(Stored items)
═══

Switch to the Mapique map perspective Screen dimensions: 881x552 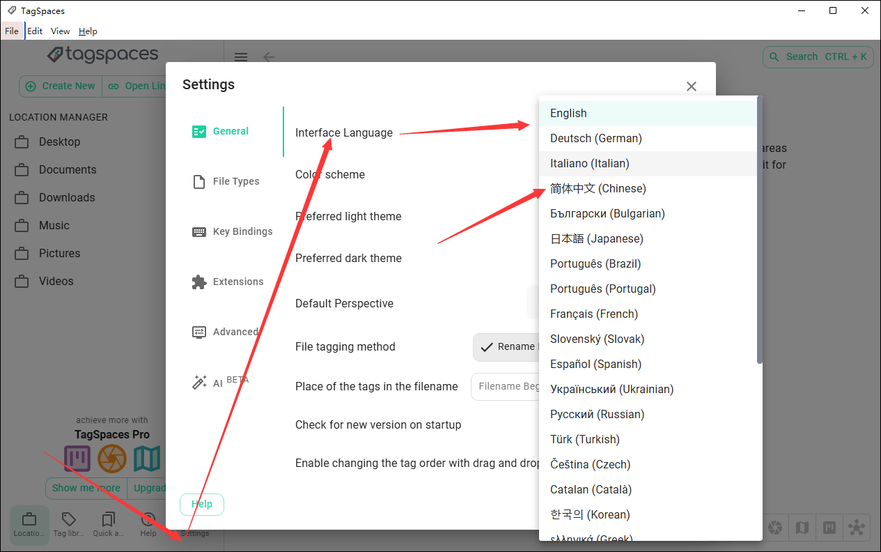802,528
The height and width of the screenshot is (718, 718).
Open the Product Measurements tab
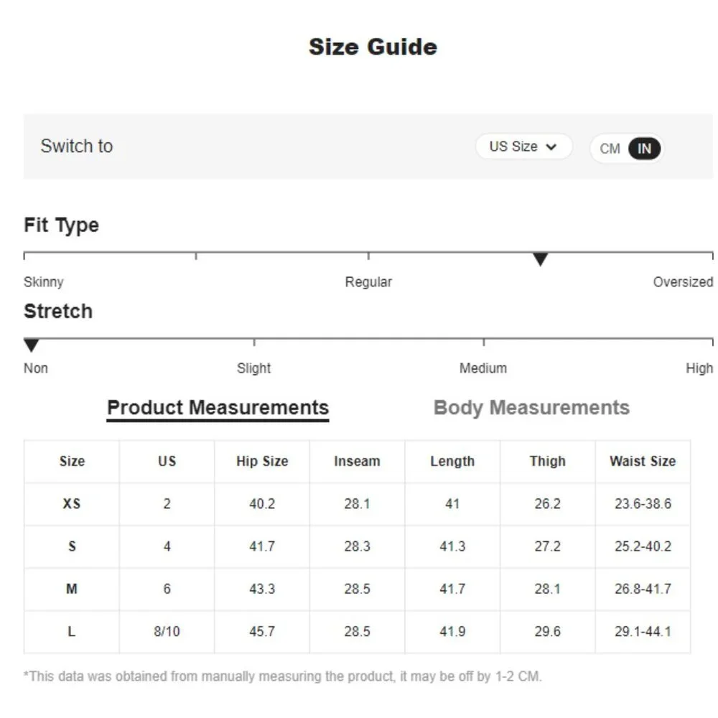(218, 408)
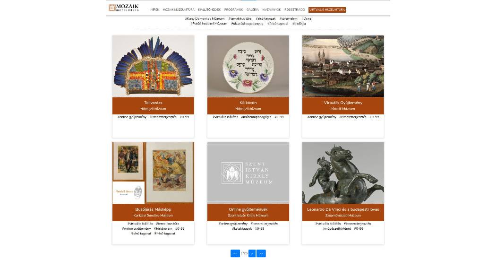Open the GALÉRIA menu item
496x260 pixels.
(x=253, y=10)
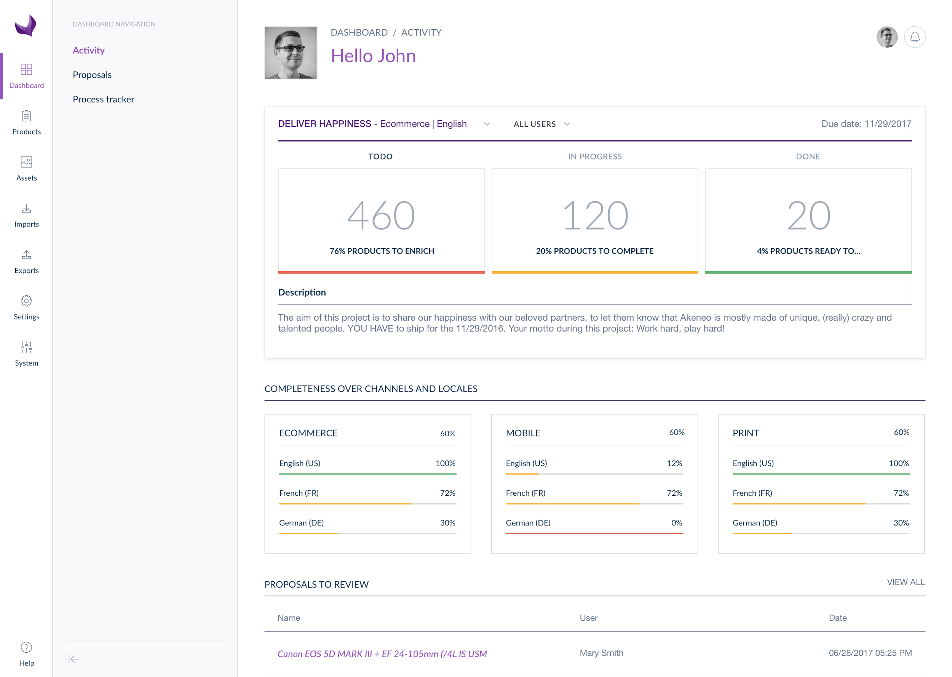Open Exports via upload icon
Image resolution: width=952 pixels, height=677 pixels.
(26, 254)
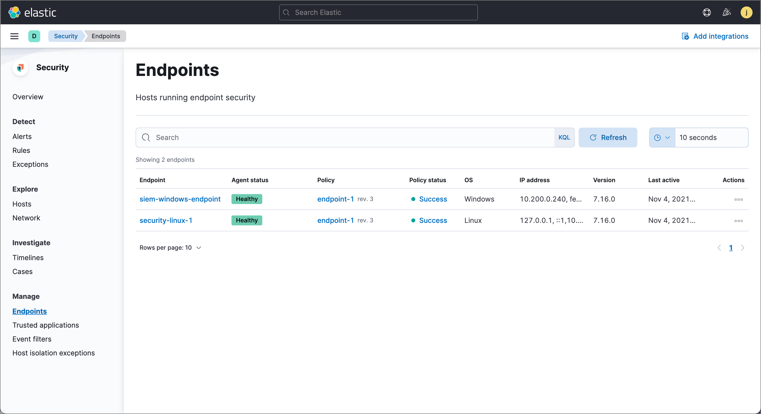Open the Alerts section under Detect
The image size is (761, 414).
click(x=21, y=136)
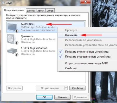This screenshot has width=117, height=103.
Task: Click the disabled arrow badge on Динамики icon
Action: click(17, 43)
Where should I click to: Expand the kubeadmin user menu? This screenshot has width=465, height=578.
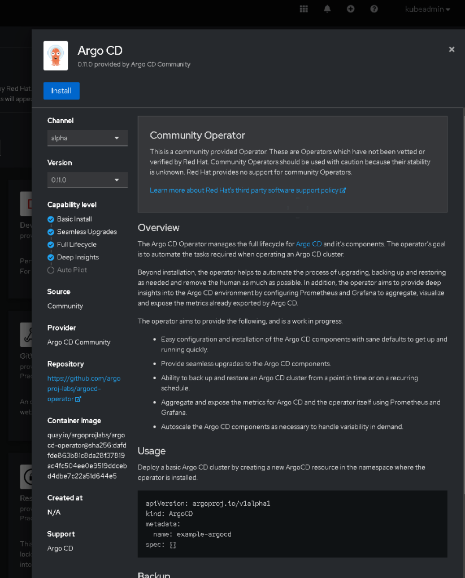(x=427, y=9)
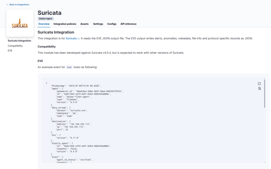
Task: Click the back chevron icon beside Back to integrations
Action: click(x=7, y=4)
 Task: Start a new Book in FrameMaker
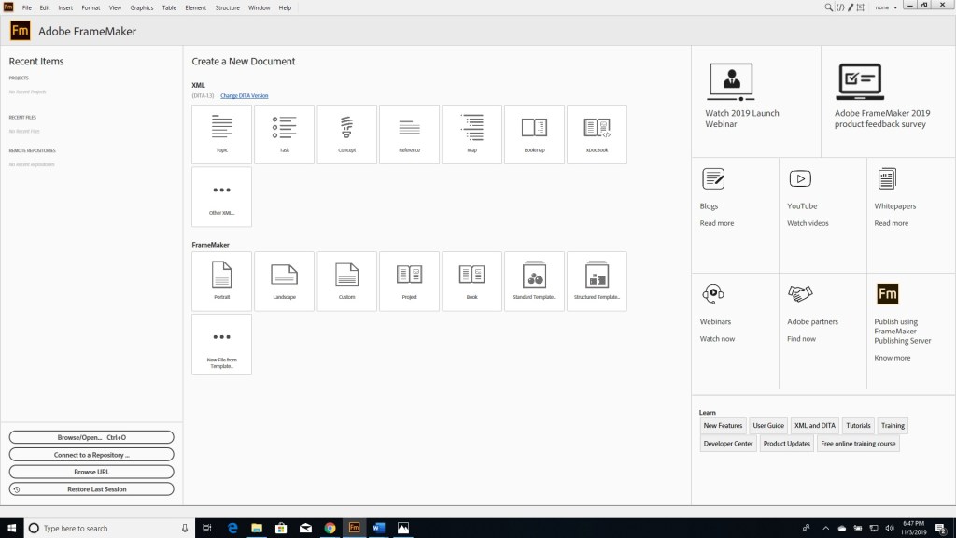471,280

═══

● Task: The copy should begin at the line containing "Where should I" and end at the last line of the data above; please restate those lines word for word without the pictures.

● Answer space:
Where should I click to: Expand the kubeadmin user menu? This screenshot has width=465, height=578.
(x=427, y=9)
Task: Click the back chevron icon beside Back to integrations
Action: click(x=7, y=4)
 Task: Start a new Book in FrameMaker
471,280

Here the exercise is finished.